Beyond the obvious need for compliance in advance of the GDPR legislation becoming effective in 2018, Trilateral Research saw the opportunities that the GDPR presented in terms of better and more conscientious data use and management, the promotion of FAIR principles (making data Findable, Accessible, Interoperable and Reuseable), and increased transparency and accessibility through Open Data and other advancements. Those who work regularly with data now have a deeper understanding of the processes and protocols that enable FAIR and Open data use, while ensuring the protection of both data providers and processors. In the CLIMOS project, data management practices that previously might have been overlooked are now proactively considered, debated, and incorporated into project work.

 

The Trilateral team was also aware of the unintended implications of the GDPR: the likelihood, at least in the short term, that some organisations and researchers would over-interpret the regulations,

and in turn unnecessarily impede the very FAIR principles that the GDPR intended to promote. This over-interpretation ultimately came from a place of fear of doing the wrong thing and exposing your organisation to substantial penalties should the fail to comply with the regulation. Now that the dust has settled on the GDPR, it is fair to say that this challenge still exists in some circumstances. The Trilateral team sees it as its continued mission to promote both good data protection practices as well as socially valuable research, so that one does not impede the other.

 

For CLIMOS, although most of the project’s research data did not contain personal data, meaning the GDPR did not apply, partners took a conscientious, considered, and organised approach to data management.

Take, for example, the use of exact geographic coordinates related to collection sites for sand flies, which are a critical data point captured in the datasets that feed into the CLIMOS Early Warning System models under development.

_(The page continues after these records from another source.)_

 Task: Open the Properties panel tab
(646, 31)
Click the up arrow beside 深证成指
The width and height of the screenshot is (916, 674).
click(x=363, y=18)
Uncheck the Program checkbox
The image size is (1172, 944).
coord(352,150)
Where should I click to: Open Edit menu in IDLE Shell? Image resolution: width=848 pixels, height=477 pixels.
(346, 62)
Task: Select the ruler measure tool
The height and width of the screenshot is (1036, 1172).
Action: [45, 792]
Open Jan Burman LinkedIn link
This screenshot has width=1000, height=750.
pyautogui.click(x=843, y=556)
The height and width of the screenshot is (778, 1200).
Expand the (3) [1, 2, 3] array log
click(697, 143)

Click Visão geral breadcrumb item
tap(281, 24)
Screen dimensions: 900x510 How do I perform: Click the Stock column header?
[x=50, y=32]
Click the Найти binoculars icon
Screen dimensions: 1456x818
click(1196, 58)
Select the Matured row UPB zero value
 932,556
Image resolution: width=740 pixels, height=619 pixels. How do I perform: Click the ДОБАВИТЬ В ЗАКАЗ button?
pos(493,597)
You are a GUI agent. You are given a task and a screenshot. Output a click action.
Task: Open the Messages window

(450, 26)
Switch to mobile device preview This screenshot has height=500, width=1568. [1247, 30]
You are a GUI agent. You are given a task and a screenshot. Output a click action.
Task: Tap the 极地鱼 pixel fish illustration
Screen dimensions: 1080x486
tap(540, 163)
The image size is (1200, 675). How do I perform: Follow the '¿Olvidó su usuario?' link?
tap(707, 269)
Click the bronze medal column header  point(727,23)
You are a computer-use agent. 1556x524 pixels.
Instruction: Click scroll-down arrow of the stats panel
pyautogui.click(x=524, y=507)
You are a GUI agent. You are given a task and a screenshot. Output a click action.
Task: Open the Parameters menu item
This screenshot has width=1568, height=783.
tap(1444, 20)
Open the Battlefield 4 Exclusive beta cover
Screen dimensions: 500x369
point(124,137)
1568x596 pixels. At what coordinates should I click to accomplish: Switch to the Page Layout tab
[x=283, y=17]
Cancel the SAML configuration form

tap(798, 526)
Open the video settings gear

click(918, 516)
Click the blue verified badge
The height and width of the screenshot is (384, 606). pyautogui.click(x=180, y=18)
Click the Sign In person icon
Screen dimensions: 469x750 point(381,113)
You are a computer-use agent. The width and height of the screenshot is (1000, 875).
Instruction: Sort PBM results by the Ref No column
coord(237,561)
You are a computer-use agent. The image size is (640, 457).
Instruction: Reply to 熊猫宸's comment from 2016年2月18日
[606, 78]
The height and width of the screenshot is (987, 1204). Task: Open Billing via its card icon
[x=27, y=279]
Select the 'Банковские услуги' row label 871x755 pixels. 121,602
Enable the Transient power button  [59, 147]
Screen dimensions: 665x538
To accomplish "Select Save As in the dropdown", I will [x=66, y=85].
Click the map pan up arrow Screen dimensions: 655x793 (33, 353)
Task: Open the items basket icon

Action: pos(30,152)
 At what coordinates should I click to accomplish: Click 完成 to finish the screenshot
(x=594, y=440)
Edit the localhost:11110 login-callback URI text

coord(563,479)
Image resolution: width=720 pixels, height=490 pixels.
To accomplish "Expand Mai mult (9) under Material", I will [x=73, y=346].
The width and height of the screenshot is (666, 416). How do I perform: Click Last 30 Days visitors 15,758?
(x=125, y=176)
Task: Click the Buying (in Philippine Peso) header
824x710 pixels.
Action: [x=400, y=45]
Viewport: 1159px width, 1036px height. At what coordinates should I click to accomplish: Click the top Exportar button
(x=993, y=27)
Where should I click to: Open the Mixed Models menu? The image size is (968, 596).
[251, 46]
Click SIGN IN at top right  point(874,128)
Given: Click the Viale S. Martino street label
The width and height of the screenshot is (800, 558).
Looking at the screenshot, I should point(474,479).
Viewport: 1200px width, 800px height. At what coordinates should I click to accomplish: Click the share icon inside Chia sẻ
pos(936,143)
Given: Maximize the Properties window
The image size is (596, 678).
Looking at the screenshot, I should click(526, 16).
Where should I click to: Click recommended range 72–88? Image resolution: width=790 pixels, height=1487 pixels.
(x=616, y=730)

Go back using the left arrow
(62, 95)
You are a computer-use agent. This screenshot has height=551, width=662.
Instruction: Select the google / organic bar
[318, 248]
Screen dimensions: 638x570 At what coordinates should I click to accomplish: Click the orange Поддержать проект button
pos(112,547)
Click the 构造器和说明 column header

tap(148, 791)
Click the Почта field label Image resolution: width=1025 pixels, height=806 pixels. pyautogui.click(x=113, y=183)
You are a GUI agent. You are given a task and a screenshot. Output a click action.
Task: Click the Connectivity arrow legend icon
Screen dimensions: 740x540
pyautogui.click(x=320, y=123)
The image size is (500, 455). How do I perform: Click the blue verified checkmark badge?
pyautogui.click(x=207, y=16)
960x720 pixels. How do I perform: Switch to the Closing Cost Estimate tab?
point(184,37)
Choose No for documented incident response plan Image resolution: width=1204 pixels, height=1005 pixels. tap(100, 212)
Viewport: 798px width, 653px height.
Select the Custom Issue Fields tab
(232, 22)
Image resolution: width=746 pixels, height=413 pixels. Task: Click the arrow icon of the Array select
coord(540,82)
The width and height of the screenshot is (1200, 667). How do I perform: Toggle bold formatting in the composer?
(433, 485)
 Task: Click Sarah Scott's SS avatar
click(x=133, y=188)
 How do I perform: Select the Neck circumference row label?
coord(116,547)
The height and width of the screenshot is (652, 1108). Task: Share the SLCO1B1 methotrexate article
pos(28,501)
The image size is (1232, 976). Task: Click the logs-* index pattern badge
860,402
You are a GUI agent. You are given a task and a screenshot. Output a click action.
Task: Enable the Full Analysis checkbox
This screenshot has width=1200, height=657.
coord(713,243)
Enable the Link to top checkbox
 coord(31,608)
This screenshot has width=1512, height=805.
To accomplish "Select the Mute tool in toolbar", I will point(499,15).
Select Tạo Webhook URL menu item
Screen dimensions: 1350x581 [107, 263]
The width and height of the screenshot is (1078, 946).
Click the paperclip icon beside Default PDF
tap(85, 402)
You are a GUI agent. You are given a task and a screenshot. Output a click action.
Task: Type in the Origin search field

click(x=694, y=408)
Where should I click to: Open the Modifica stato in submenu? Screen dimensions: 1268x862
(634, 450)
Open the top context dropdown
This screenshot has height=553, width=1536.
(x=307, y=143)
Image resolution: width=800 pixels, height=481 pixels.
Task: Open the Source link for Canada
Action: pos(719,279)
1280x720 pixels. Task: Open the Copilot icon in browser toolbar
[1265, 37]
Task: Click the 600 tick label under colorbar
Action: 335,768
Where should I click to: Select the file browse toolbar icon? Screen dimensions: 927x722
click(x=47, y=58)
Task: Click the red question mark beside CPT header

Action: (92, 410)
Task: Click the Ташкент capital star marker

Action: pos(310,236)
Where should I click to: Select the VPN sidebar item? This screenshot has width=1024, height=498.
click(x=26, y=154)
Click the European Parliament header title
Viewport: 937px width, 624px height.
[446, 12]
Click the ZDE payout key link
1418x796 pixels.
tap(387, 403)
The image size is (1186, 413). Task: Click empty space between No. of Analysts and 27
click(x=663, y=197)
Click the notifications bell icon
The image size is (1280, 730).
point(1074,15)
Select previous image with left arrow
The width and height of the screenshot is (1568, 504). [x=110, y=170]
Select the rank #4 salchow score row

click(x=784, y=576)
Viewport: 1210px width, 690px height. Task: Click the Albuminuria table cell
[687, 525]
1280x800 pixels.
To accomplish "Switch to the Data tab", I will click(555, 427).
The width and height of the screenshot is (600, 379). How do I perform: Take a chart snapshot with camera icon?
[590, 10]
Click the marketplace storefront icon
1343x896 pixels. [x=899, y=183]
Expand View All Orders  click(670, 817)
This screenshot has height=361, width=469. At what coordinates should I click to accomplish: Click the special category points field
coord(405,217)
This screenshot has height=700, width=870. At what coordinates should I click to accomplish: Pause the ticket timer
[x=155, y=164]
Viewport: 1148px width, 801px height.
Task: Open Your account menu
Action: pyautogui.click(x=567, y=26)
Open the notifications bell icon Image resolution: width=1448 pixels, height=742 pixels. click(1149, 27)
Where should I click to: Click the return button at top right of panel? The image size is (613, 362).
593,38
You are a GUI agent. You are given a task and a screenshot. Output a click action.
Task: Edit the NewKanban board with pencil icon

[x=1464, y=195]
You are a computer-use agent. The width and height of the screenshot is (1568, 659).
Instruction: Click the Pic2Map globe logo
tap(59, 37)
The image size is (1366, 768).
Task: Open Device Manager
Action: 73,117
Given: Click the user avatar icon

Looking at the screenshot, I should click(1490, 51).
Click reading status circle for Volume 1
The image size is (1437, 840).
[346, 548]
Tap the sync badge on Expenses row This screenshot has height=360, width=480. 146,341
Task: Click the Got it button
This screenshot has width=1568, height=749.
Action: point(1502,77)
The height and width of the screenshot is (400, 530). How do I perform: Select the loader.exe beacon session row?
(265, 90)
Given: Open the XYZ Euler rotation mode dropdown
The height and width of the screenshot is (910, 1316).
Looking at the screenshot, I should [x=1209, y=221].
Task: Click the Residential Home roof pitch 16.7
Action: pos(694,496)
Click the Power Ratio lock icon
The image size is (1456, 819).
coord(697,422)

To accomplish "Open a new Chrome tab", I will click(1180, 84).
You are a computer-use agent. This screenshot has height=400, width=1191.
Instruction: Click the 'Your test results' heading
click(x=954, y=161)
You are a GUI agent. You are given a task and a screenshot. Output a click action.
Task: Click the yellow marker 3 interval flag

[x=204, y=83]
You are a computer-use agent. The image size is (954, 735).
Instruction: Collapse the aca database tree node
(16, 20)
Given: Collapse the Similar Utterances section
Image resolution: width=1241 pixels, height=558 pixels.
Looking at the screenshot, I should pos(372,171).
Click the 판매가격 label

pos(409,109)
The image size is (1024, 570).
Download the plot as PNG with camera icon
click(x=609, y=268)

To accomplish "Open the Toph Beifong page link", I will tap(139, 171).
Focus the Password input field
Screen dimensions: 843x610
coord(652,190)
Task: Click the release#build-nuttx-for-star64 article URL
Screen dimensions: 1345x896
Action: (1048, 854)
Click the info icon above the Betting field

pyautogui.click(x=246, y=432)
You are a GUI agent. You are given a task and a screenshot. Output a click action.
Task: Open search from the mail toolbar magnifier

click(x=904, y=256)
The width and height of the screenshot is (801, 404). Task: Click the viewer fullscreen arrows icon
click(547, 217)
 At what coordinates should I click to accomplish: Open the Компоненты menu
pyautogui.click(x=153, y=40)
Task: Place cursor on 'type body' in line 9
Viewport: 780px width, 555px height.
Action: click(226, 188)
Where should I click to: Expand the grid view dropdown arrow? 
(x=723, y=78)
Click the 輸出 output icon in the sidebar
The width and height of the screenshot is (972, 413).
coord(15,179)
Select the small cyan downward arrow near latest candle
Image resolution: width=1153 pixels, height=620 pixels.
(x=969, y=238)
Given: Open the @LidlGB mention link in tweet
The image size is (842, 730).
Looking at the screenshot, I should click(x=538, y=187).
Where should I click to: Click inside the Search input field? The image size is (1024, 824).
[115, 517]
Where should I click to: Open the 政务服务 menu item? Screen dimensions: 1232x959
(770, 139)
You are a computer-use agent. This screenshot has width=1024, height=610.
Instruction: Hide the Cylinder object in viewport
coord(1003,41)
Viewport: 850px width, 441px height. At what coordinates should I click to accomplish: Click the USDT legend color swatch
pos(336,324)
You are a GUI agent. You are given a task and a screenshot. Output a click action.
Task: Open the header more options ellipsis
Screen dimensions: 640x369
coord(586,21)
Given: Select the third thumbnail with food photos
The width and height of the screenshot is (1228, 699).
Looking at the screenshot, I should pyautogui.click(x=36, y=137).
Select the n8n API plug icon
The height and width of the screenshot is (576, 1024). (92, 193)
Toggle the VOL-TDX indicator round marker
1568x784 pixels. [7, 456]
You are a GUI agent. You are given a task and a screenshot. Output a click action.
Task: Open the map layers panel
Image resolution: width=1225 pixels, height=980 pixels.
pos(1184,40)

At first glance, coordinates may not seem like personal data, especially when collection sites are located in parkland or other seemingly non-identifiable areas. However, after carefully considering the issue, partners agreed that some coordinates could point to individual private farms, which could constitute personal data if combined with other information. Taking the time to think through each data point being collected allowed researchers to better understand implications beyond the primary intention of the project. This process resulted in a more complete and transparent informational leaflet to accompany the ‘informed consent’ form that was given to landowners who allowed sand fly traps to be placed on their property. It also led to agreed-upon processes and procedures for anonymising the coordinate data points when preparing the data for sharing beyond the project partners (i.e., through open data platforms).

A vast number of health and climate research projects are currently being conducted simultaneously across Europe and beyond. Despite the availability of extensive literature and gold-standard guidelines, the practical implementation of data management practices continues to vary across disciplines and professional groups, contributing to a lack of standardisation and other issues. For this reason, CLIMOS is part of the European Commission Climate-Health cluster, where six different projects, with 116 partner organisations across 30 countries, come together to share knowledge and advance the understanding of what constitutes “good data management” in health and climate research. Although the health and climate fields continue to face challenges, the EU stands out as a global leader—driven by innovative and policy-aware research efforts like CLIMOS that are setting benchmarks for responsible data practices.